Pismo religijno-społeczne poświęcone polskiemu
      ewangelicyzmowi i ekumenii

4 / 2000

Elie Wiesel opowiada:
W Auschwitz SS-mani powiesili na oczach zebranych więźniów dwóch dorosłych Żydów i drobnego nastolatka. Mężczyźni umarli szybko. Agonia dziecka, zbyt lekkiego, by zdołało umrzeć prędko, trwała pół godziny.
– Gdzie jest Bóg? Gdzie jest Bóg teraz? – spytał ktoś stojący z tyłu.
Gdy dziecko rzucało się jeszcze na sznurze, rozległ się znowu ten sam krzyk:
– Gdzie jest teraz Bóg?
I usłyszałem, jak jakiś głos we mnie odpowiada:
– Gdzie jest? On jest tutaj... Wisi na szubienicy.
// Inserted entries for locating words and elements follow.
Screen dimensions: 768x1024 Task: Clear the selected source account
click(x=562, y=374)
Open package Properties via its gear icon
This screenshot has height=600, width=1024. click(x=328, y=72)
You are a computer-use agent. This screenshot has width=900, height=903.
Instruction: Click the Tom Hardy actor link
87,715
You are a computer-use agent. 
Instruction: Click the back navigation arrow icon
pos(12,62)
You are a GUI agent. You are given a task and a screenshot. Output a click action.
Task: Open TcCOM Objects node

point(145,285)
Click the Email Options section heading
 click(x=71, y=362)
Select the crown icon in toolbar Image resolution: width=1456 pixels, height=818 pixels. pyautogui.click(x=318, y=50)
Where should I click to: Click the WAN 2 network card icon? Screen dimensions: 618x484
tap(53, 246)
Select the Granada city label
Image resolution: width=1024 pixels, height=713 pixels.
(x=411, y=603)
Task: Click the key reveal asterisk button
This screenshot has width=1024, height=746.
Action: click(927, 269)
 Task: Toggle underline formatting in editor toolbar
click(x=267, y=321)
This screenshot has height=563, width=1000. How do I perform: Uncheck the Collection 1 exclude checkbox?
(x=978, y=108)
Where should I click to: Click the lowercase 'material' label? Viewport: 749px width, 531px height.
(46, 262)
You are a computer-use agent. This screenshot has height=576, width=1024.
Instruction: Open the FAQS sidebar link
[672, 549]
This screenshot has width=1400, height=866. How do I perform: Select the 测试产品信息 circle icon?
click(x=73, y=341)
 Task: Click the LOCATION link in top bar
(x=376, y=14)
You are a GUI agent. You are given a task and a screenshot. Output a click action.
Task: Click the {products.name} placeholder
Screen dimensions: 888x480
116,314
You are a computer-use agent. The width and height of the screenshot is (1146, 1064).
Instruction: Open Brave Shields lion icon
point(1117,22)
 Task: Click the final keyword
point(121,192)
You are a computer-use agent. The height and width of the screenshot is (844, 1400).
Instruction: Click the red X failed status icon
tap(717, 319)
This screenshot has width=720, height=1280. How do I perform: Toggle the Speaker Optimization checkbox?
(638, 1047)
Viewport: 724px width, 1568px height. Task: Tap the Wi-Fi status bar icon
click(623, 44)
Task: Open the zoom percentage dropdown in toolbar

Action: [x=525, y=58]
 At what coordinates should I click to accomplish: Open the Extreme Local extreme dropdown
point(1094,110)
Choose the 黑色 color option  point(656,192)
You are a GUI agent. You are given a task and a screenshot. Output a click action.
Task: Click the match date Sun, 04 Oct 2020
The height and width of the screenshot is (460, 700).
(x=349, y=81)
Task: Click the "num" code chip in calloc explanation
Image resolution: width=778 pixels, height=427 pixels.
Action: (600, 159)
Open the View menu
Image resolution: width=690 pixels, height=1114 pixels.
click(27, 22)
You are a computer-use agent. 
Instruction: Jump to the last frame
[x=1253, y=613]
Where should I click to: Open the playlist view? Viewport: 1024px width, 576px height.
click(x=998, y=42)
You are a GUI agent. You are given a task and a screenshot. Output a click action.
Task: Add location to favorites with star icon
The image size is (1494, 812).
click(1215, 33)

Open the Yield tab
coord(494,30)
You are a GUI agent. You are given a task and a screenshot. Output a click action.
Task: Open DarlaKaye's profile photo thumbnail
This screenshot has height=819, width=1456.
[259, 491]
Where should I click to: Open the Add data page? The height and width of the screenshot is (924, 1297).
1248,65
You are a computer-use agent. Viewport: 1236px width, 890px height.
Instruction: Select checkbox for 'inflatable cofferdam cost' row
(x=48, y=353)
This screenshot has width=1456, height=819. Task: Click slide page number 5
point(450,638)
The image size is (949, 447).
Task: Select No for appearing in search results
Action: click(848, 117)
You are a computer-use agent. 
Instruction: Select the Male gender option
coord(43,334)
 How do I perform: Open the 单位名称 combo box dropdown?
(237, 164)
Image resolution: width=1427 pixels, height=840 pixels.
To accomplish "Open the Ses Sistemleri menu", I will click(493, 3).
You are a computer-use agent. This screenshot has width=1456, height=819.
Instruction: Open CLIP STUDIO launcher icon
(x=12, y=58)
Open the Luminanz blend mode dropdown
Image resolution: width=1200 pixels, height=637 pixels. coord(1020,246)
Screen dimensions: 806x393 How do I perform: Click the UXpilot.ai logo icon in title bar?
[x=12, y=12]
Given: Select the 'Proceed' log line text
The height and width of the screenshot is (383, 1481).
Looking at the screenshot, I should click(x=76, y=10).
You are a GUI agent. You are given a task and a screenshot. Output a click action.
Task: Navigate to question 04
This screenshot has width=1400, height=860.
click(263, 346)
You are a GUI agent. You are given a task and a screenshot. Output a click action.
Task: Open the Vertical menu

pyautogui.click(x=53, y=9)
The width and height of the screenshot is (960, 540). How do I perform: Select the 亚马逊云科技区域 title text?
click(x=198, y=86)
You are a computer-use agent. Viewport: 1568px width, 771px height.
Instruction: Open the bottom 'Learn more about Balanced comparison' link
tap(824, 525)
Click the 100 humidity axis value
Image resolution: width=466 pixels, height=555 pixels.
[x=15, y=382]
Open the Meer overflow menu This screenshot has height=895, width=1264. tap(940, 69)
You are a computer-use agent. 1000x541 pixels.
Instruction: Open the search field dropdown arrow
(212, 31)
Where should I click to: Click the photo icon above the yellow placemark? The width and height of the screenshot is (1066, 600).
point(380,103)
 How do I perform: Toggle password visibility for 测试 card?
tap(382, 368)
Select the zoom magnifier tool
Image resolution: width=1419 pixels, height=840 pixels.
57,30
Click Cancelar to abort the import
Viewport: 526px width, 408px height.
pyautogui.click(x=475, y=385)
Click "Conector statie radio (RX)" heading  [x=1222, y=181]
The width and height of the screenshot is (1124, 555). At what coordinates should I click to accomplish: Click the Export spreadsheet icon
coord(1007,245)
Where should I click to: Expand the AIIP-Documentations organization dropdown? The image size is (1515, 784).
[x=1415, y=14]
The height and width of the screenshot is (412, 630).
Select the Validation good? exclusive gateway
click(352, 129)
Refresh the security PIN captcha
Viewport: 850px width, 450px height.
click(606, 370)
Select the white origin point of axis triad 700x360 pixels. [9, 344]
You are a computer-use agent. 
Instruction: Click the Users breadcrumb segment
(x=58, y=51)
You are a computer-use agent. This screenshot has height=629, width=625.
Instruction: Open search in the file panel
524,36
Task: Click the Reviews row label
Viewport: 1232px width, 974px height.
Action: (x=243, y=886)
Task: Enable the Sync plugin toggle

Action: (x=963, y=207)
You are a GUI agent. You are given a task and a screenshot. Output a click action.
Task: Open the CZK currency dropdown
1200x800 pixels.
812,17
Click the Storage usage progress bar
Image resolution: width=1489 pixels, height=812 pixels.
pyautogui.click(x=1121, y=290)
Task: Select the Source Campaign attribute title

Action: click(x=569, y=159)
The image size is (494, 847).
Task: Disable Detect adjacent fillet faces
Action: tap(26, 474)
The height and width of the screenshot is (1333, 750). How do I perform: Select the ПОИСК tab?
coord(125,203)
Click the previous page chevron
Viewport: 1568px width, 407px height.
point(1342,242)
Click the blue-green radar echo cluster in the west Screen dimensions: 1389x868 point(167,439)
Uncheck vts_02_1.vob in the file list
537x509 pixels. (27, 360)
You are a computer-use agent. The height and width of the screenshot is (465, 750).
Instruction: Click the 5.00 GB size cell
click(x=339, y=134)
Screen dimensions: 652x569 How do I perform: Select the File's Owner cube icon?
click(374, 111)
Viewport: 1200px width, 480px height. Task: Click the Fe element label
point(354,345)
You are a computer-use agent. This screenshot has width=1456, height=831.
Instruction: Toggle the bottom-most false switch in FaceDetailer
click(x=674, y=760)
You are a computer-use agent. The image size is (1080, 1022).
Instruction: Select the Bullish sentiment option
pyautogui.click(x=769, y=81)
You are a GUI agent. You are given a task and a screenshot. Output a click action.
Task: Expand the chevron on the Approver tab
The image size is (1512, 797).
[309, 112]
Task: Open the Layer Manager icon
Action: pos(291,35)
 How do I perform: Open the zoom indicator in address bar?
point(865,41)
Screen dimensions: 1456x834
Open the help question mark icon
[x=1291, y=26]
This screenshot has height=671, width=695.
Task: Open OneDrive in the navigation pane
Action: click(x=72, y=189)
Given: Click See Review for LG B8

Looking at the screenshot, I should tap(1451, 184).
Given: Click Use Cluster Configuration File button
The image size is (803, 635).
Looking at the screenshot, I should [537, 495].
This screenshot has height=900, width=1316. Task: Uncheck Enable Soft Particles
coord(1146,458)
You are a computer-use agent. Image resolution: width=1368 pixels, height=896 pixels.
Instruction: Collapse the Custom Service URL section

Ukrzyżowanie. Męka na krzyżu, śmierć tak znieważająca, że oszczędzona obywatelom rzymskim, polegała zazwyczaj, jak w przypadku Jezusa, na przymocowaniu człowieka za pomocą gwoździ do krzyża i pozostawieniu go tak aż do śmierci. Nogi spoczywały na podpórce, aby zapobiec rozerwaniu rąk. Człowiek umierał przeważnie z powodu uduszenia, po długiej agonii. W celu zwiększenia męczarni łamano kończyny, aby skazaniec nie mógł się na nich wesprzeć.

Tradycja głosi, że mieszkanki Jerozolimy miały zwyczaj podawać męczennikom wino zmieszane z żółcią, swego rodzaju narkotyk o właściwościach uśmierzających. W Ewangelii czytamy, że podały je również Jezusowi, ale On odmówił wypicia go (Mat. 27:33).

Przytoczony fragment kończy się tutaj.